Fugas - Vinhos

Luís Ramos

Bastardinho de Azeitão, um vinho notável

Por Rui Falcão

Nem todos se apercebem da distância que separa a Europa dos países do novo mundo, uma separação que divide consumidores e produtores de dois mundos tão diferentes.

Entre a Europa e o resto do mundo convivem duas concepções distintas na forma de interpretar o vinho. Enquanto a Europa assenta a sua estrutura na noção de autenticidade, na identificação do local de origem, na existência e valorização das denominações de origem, os países do novo mundo moldaram a sua lógica de produção fixando-se no nome das castas internacionais mais conhecidas e de maior prestígio das grandes denominações de origem europeias. Procuraram com este pequeno subterfúgio aproveitar o reconhecimento internacional qualitativo que muitas das regiões europeias mais famosas conseguiram acumular ao longo do tempo.

Como estratégia de afirmação para quem partia com a evidente desvantagem de não ter tempo para desenhar as suas próprias denominações, a decisão foi brilhante, redefinindo ao mesmo tempo o entendimento mundial do vinho.
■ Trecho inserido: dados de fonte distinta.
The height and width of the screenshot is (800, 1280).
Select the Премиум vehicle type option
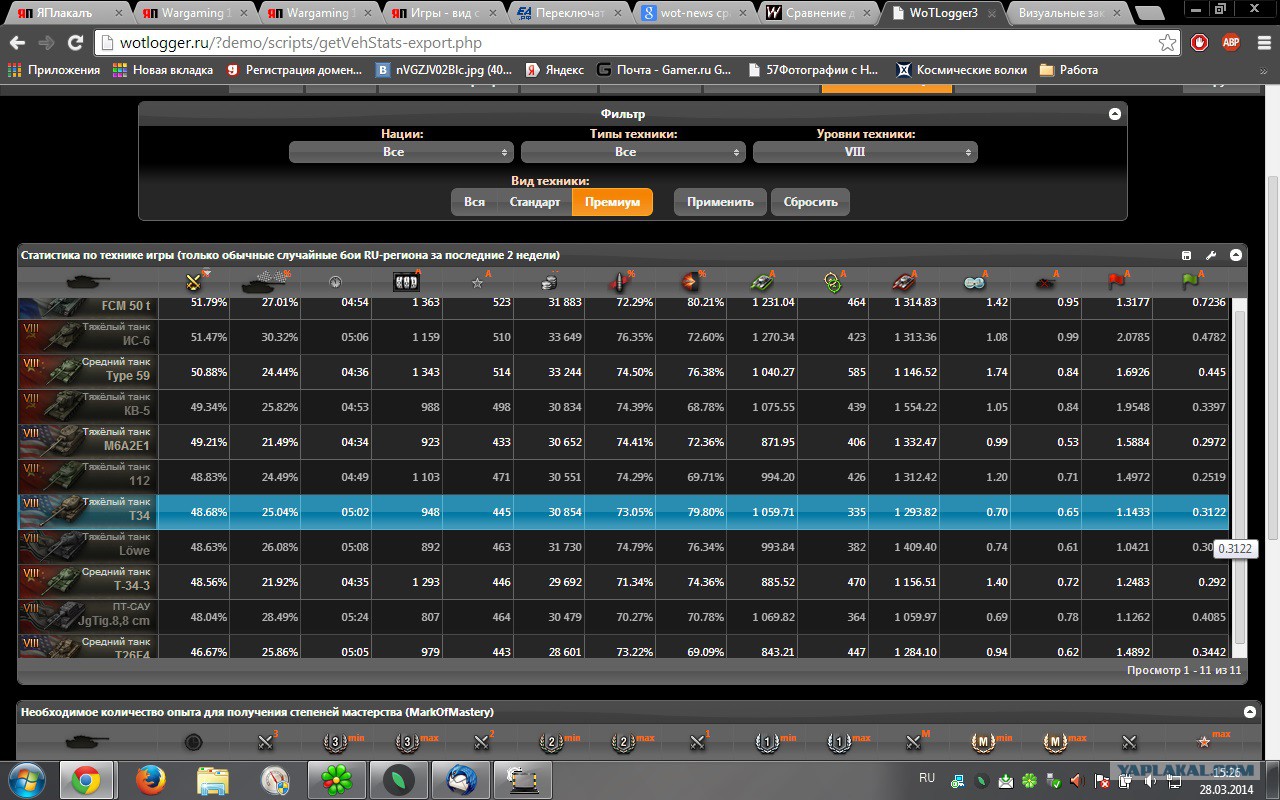(x=612, y=202)
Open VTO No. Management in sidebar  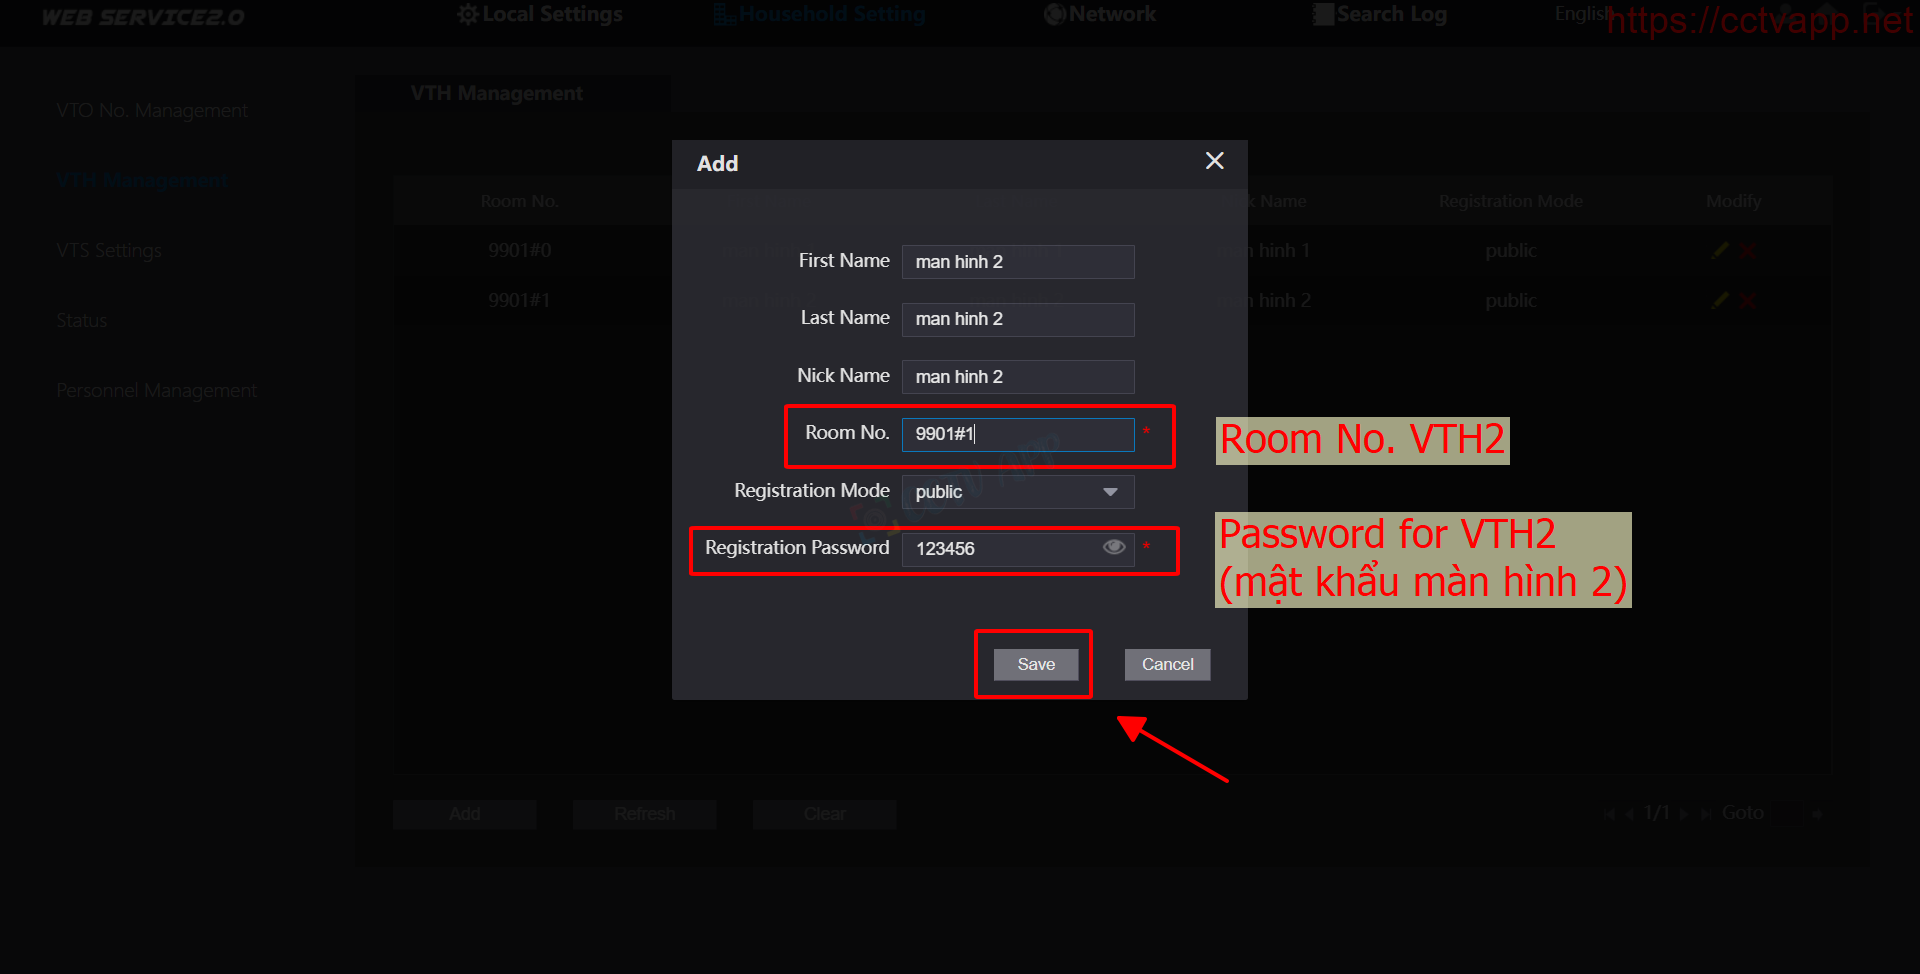pos(152,111)
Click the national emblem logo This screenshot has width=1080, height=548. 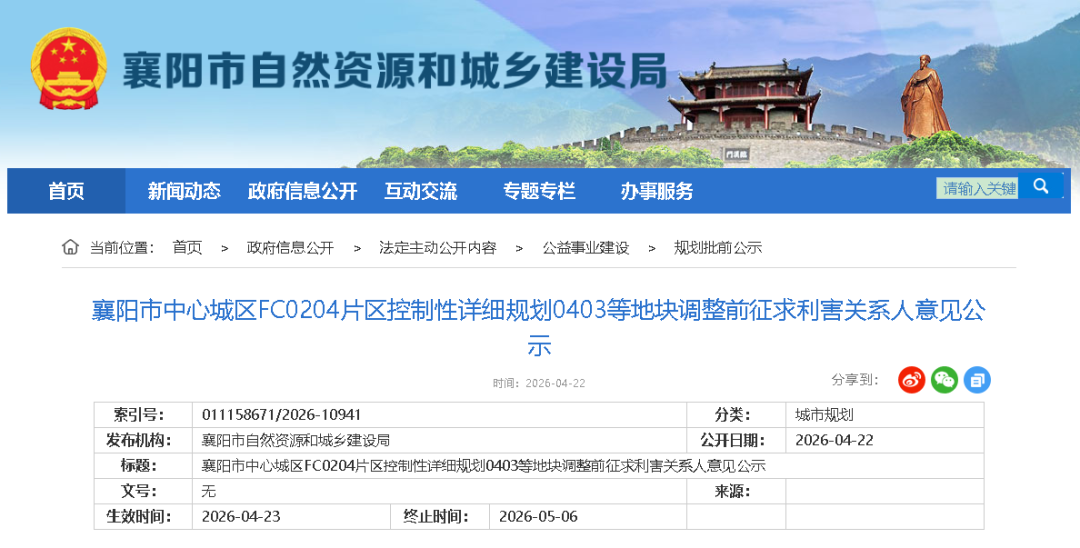(x=69, y=70)
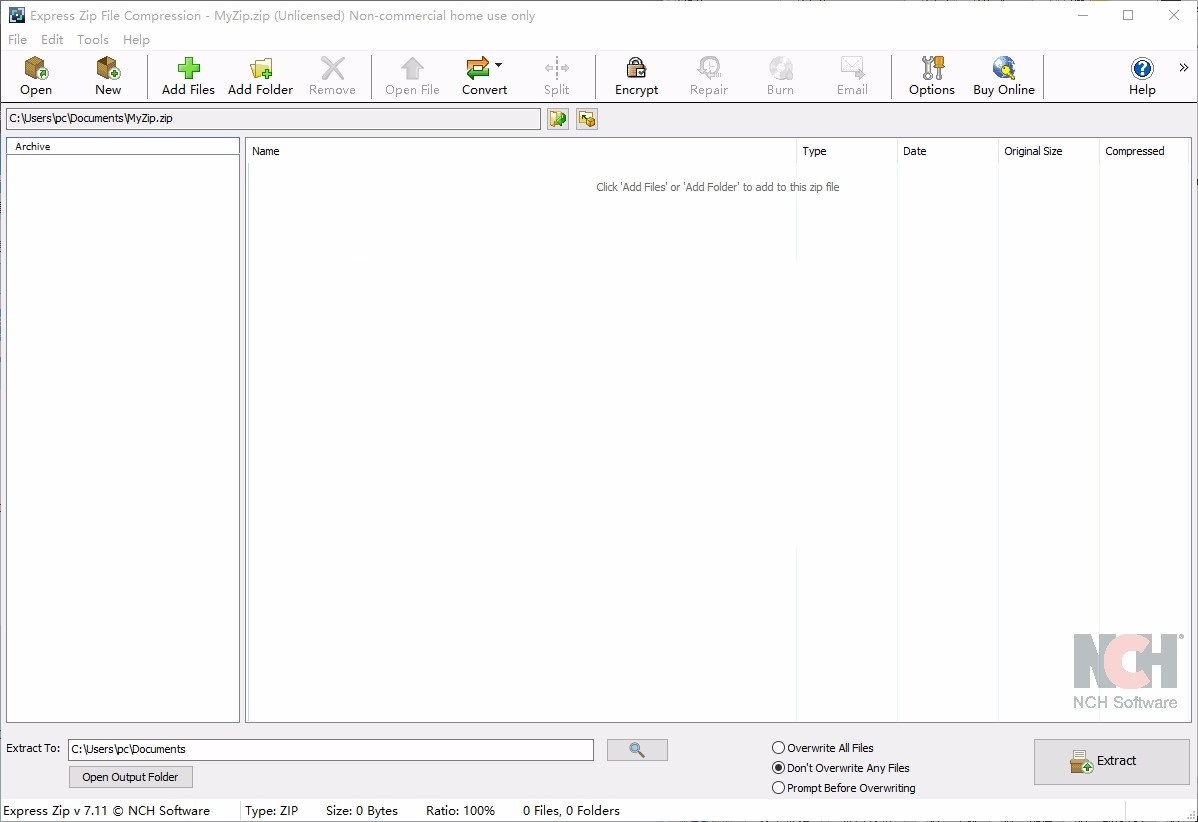Click the Extract button

(x=1111, y=761)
O novo mundo definiu uma estratégia tão despretensiosa e ganhadora na sua simplicidade que esta foi prontamente adoptada e partilhada por todos os produtores dos países do novo mundo. Para cúmulo, mesmo que habitualmente de forma dissimulada, a estratégia acabou por ser copiada por alguns produtores ou regiões europeias, sobretudo nas regiões mais jovens e menos consagradas, que não dispunham da benesse de um passado glorioso.

Na Europa o vinho sempre foi entendido como o corolário de um conjunto de muitas condições, ressalvas que sempre foram consideradas tão importantes ou decisivas como a simples escolha da casta. Foi assim que a Europa acabou por definir o conceito de terroir, figura que engloba detalhes tão diversos quanto a natureza dos solos, clima, exposição, condução da vinha, densidade de plantas por hectare, proximidade de linhas de água, altitude, rega, poda, enxertos ou idade da vinha.

Mas se o sentimento geral europeu aponta para esta diversidade e originalidade de pensamento, Portugal mostra-se ainda mais exótico e original na forma de entender o vinho. Ainda mais que a ideia de terroir, a preferência lusitana sempre se dirigiu para a arte do lote, para a imaginação de conjugar diferentes castas em cada vinho numa lógica que pretende não só sobrepor as qualidades de cada casta individual, como ainda diminuir o risco associado às dificuldades pontuais de cada variedade, diluindo o perigo de estar dependente de uma só casta.

Ou seja, o modelo português sempre privilegiou a região e o lote, enaltecendo as características de cada denominação de origem em detrimento das castas individuais. Para nós, portugueses e europeus, o que realmente interessa é o nome da região, já que é ela que determina o estilo do vinho. Quando pensamos num Vinho Verde, imaginamos de imediato um vinho leve, fresco e acídulo, com uma graduação alcoólica mais baixa. Mesmo que isso possa ser considerado como um estereótipo, intuitivamente pensamos que os tintos alentejanos são frutados, sedosos nos taninos, de perfil quente e final dócil. O mesmo para as restantes regiões nacionais e europeias. De forma mais ou menos assente em preconceitos que podem chegar a ser redutores, acabamos por construir imagens dos vinhos de cada região.